Es war nicht ungewöhnlich, daß auch Gegner des Nationalsozialismus das Horst-Wessel-Lied zitierten, wenn der Inhalt paßte. So schrieb Franz Brocks 1935 an stud. theol. Heinrich Tenhumberg:
Ich weiß: Du „marschierst im Geist in unsern Reihen mit“.
[2] Heinrich Auer:
[…] alle Nationen waren [im Nu] mit ihren Flaggen vertreten, 26 an der Zahl, nur eine fehlte: denn welche deutsche Flagge hätten wir hissen sollen? (Auer, Heinrich: Meine Erlebnisse im Konzentrationslager Dachau (1943–1945), (Typoskript) 1945: 12).
Johann Steinbock:
Die Deutschen waren die einzigen, die in diesen Tagen keine Fahne hatten (Steinbock, Johann: Das Ende von Dachau, Steyr 1995 (Neuauflage der Erstauflage von Salzburg 1948): 44).
Edgar Kupfer-Koberwitz:
Überall im Lager wehen jetzt von den Blocks die Fahnen in den Farben aller Länder, die hier vertreten sind. – Wo sind sie nur hergekommen? – Weißer Stoff, – gut: Leinentücher, Bettlaken, – aber die anderen Farben? – Ob die Kameraden sie in den Magazinen der SS fanden? (Kupfer-Koberwitz, Edgar: Dachauer Tagebücher. Die Aufzeichnungen des Häftlings 24814, München 1997: 451) (zit. Kupfer-Koberwitz 1997)

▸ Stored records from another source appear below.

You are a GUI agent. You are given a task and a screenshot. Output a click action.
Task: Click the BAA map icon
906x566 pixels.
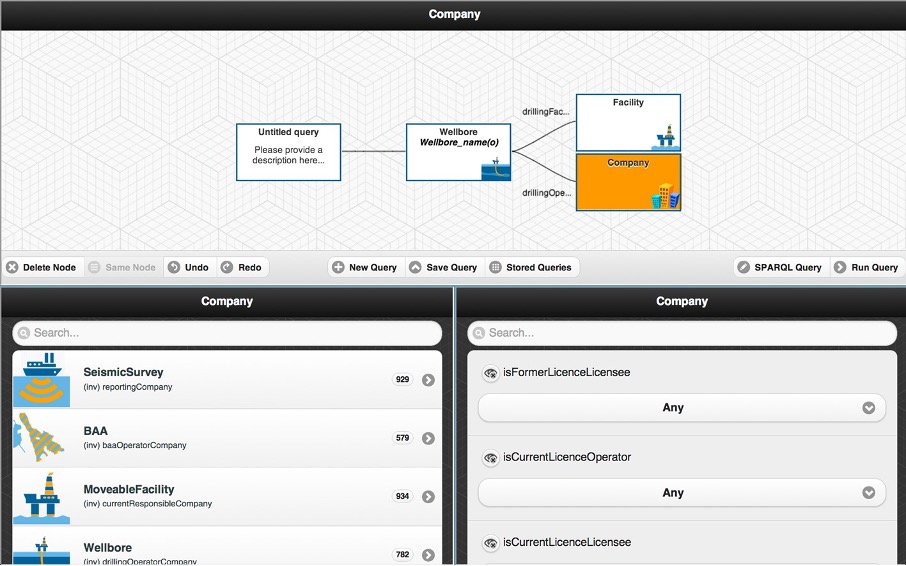(42, 438)
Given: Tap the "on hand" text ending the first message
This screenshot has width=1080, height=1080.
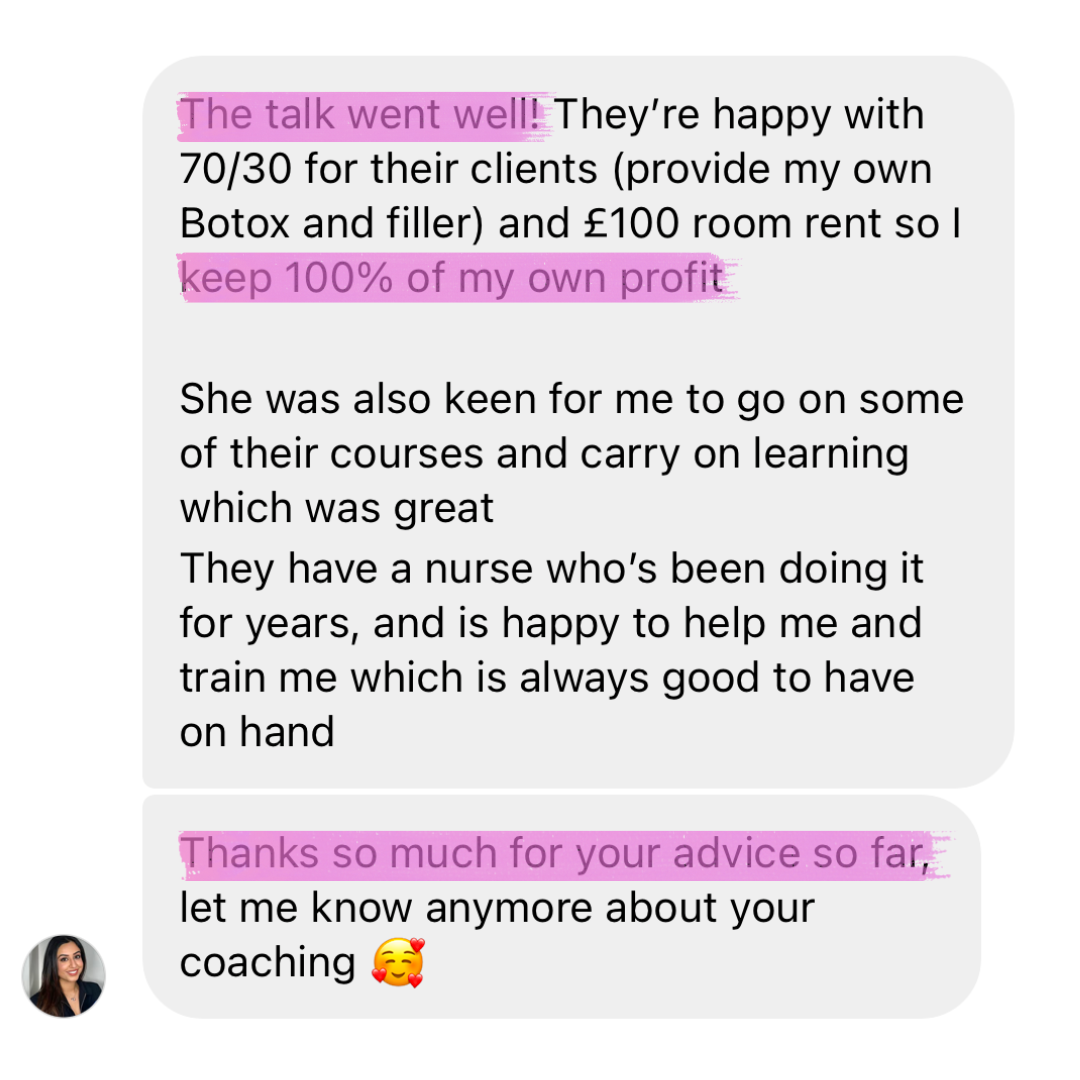Looking at the screenshot, I should click(x=257, y=731).

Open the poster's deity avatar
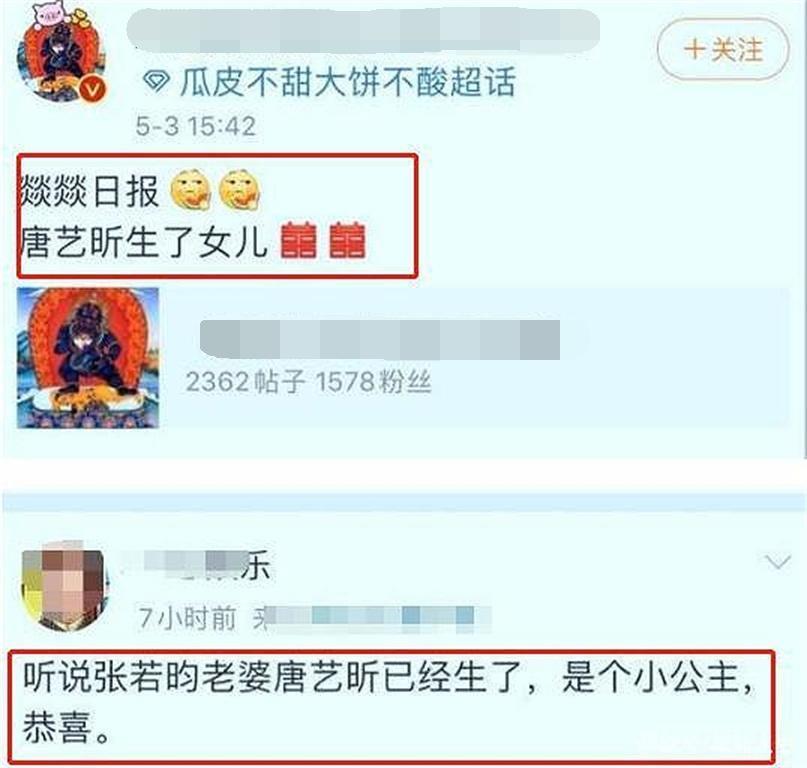point(61,59)
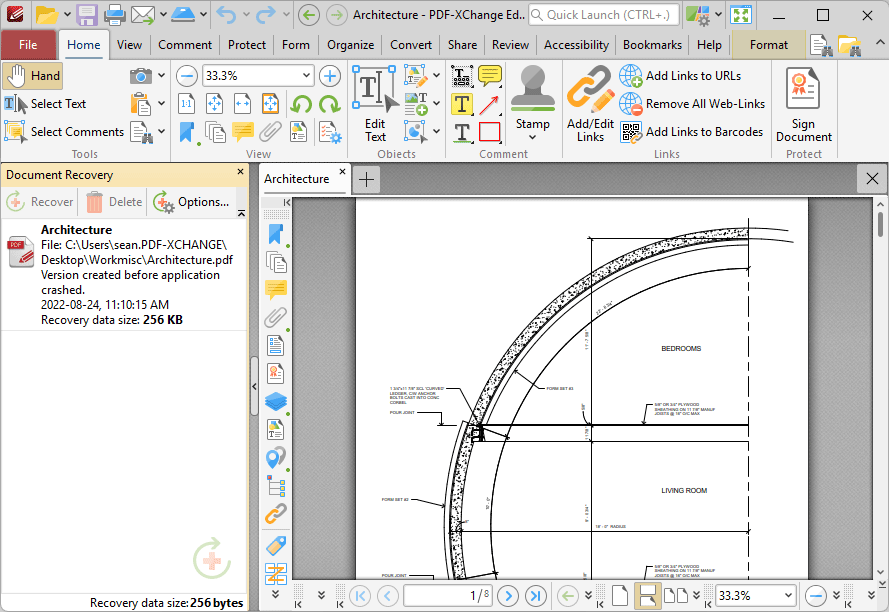The image size is (889, 612).
Task: Select the red rectangle comment tool
Action: pyautogui.click(x=489, y=132)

[3] Edgar Kupfer-Koberwitz:
Dann wieder Getöse: „Ein Soldat ist im Revier, ein Amerikaner, – gleich wird er hier sein!“ – Und gleich darauf ist er da, – ein Hüne im Stahlhelm, lächelnd, ganz ruhig und Gummi kauend. – „Hallo boys!“ – sagt er. – Sie umringen ihn, – jeder gibt ihm die Hand, – wer ein paar Worte englisch kann, sagt sie ihm. – Der kleine italienische Advokat, ein älterer Mann, kriecht aus dem Bett, geht hin, gibt ihm die Hand. – Er steht neben dem Riesen wie ein Zwerg: „I thank you for all what you have done for us“ [Ich danke Ihnen für alles, was Sie für uns getan haben], – sagt er und schaut mit nassen Augen zu dem großen Soldaten auf. – Der sagt: „Oh, das war nicht schlimm, nur so ein kleines Gefecht.“ – Und er geht durch den Raum, umringt, alle Hände strecken sich ihm entgegen. – Er beginnt zu singen: „It’s a long way to Tipperary, it’s a long way to go …“ – Alle singen mit (Kupfer-Koberwitz 1997: 445f.).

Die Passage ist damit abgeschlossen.